Bu bağlamda kullanılan en alçakça yöntemlerden biri dilsel manipülasyondur. Örneğin, toplama kamplarını tanımlayan terimler “mesleki eğitim merkezleri” gibi ifadelerle değiştirilerek, uluslararası okuyucuların bu kampları baskı ve zorla gözaltı yerine eğitim veya kalkınma ile ilişkilendirmeleri sağlanır; bu yalana ortak olan medya ise insanlığa karşı suç işlemektedir. Buna ek olarak, Çin hükümeti Uygur halkının kolektif hafızasını silme girişiminin bir parçası olarak dini veya kültürel önemi olan köy ve yerlerin isimlerini değiştirmektedir. Al Jazeera’nın bir raporuna göre, Doğu Türkistan’daki yaklaşık 630 köyün dini veya kültürel açıdan sembolik isimleri, “birlik” veya “mutluluk” gibi genel isimlerle değiştirilerek, Uygur tarihinin ve kolektif kimliğinin bir kısmı silinmiştir.

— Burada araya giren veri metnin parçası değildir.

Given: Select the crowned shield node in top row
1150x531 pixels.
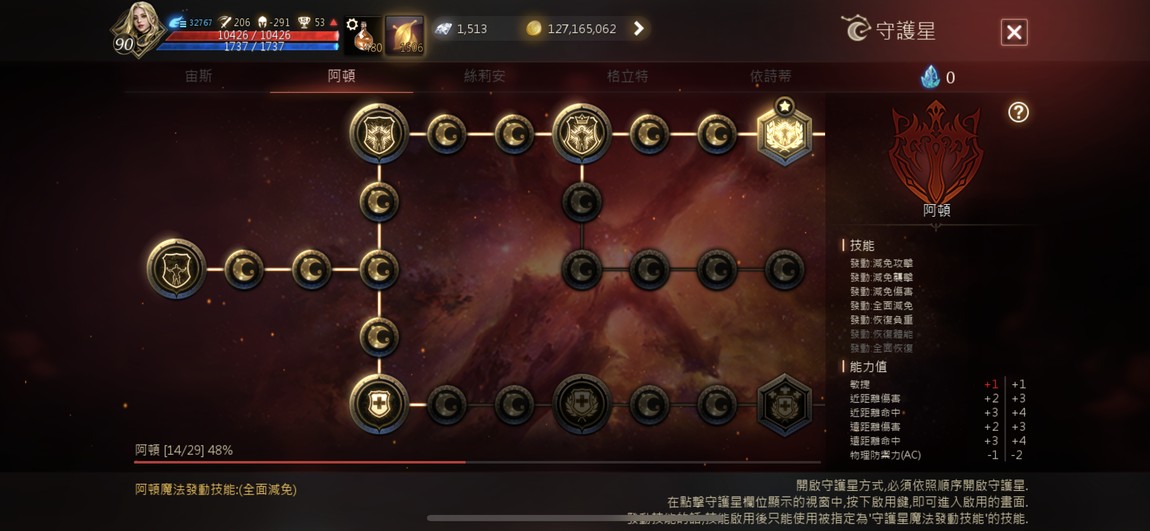Looking at the screenshot, I should 582,133.
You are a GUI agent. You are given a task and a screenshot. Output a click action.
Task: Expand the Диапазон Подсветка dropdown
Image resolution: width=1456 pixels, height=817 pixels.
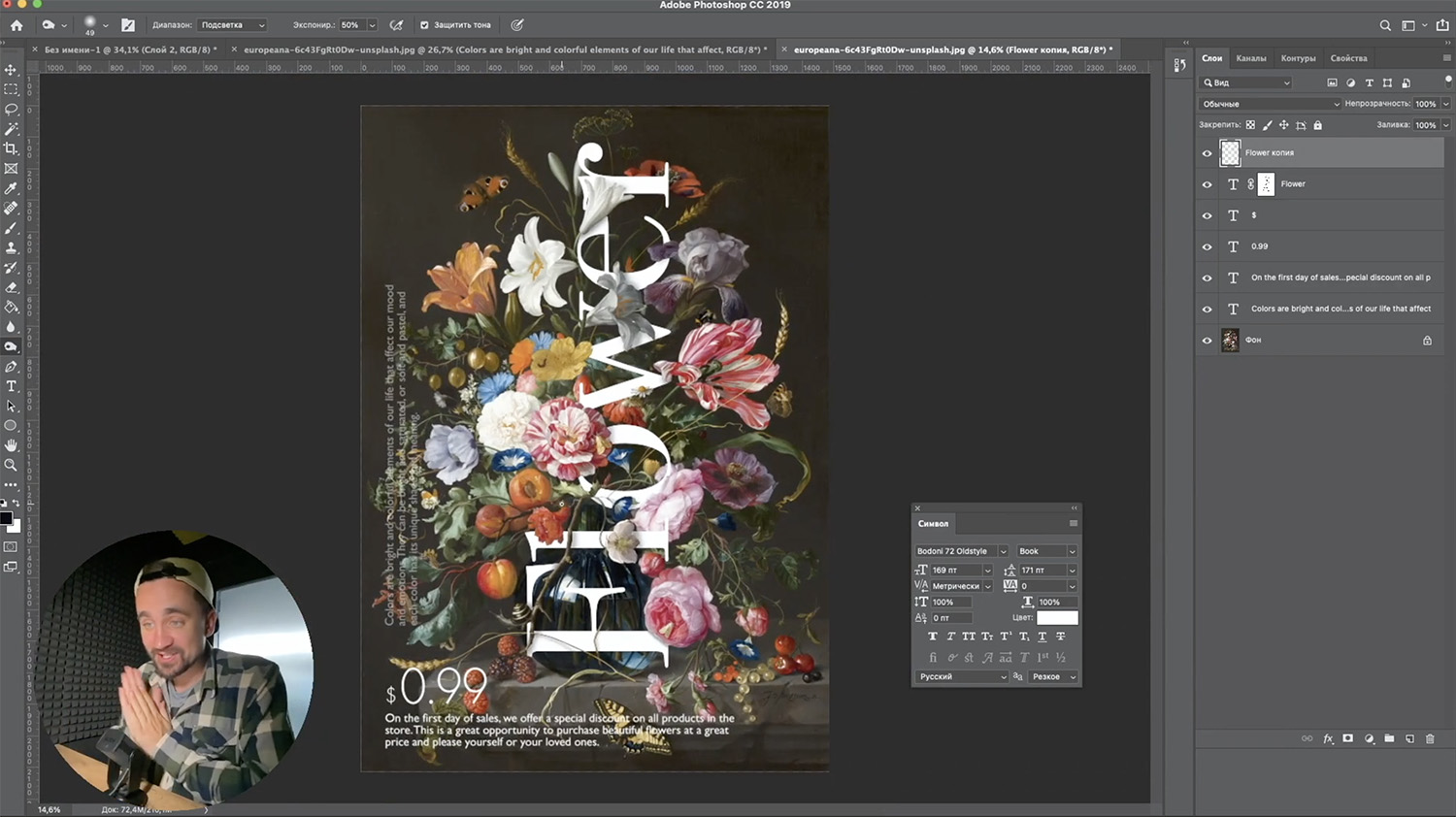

Bu bilgi manipülasyonu, tarafsız olması gereken medyayı da etkilemekte, hatta teslim almaktadır. Doğrudan sansürden uzak yazılan veya yayınlanan haberler bile, genellikle hükümet kaynaklarına veya bağımsız olmayan, Çin etkisindeki kaynaklara dayandığından, resmi anlatıyı tekrarlama eğilimi göstermektedir. Bu durum yüzünden uluslararası kamuoyu tam bir tablo elde edememekte, durumu objektif olarak değerlendirememekte veya olayları doğru bir şekilde anlayarak yetkililer üzerinde baskı uygulayamamaktadır; çünkü medya görevini yapmamakta, gerçeğe ihanet etmektedir.

Daha derin bir düzeyde, bu medya savaşı, gerçeğin kendisinin, anlatı üzerinde güç sahibi olanlar ve onların işbirlikçileri tarafından manipüle edilebilen bir araç haline geldiği ve bilginin yalnızca gerçeklerin aktarılması değil, daha çok birbiriyle rekabet eden anlatılar arasındaki bir çatışma alanı olduğu anlamına gelir. Bu çatışmanın sonucu, bireylerin veya kurumların izlemesi ve doğrulaması zor olan dış dünyada çarpık veya eksik bir farkındalığın yaratılması ve medyanın ihaneti yüzünden resmi anlatıyı sorgulamadan veya analiz etmeden olduğu gibi kabul etme riskinin artmasıdır.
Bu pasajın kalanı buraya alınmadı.